▶ SET PROBLEM
Pick out every line of the data below that contains the word "element", and copy each one in full.

— start of SUPPLIED DATA —

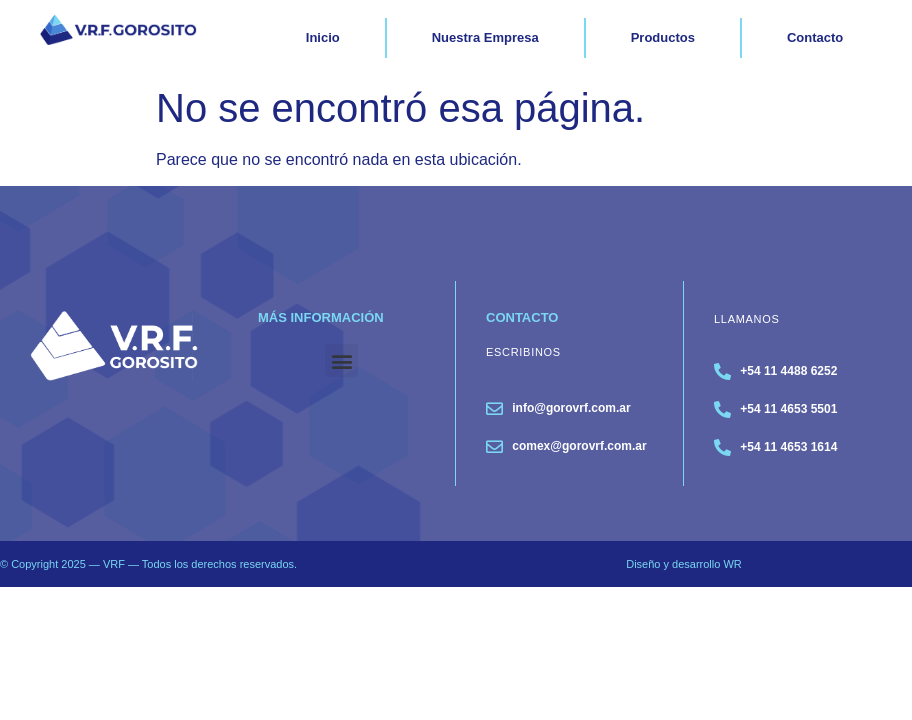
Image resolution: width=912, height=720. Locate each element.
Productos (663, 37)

— end of SUPPLIED DATA —
— start of SUPPLIED DATA —

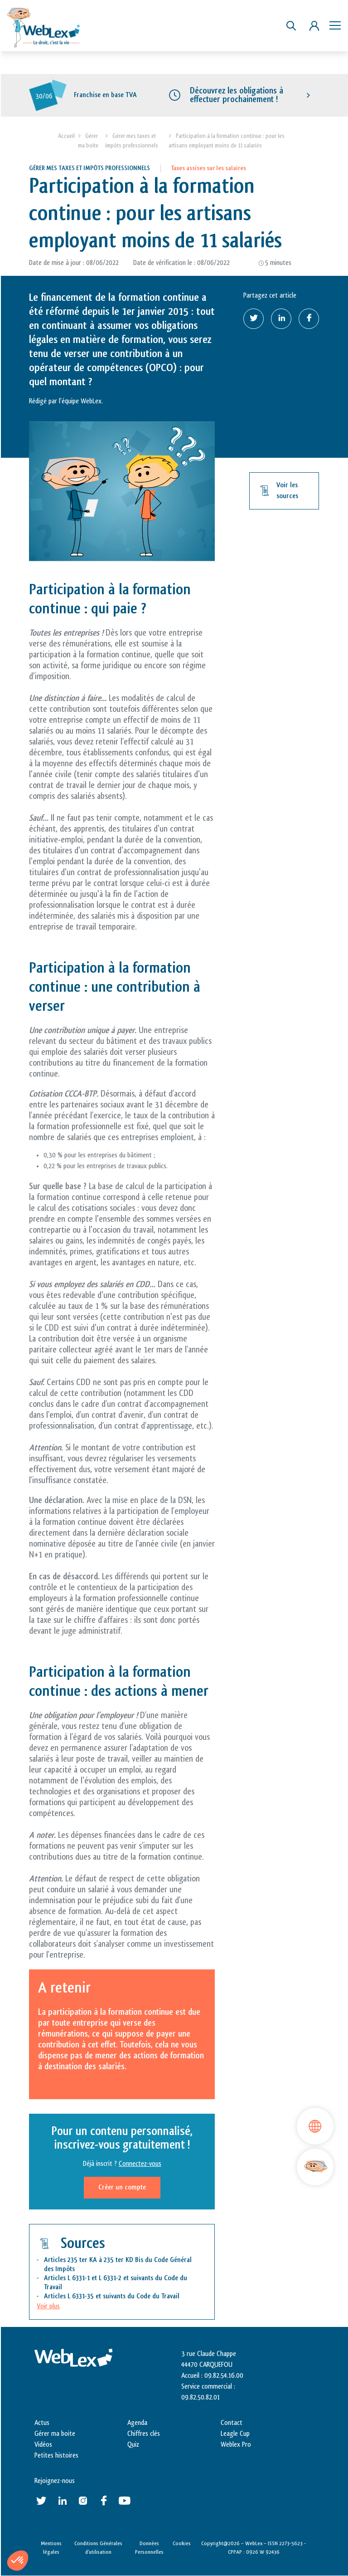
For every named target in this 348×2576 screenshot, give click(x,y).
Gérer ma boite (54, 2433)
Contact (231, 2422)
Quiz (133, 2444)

— end of SUPPLIED DATA —

▶ TASK RESULT
Image resolution: width=912, height=720. Locate each element.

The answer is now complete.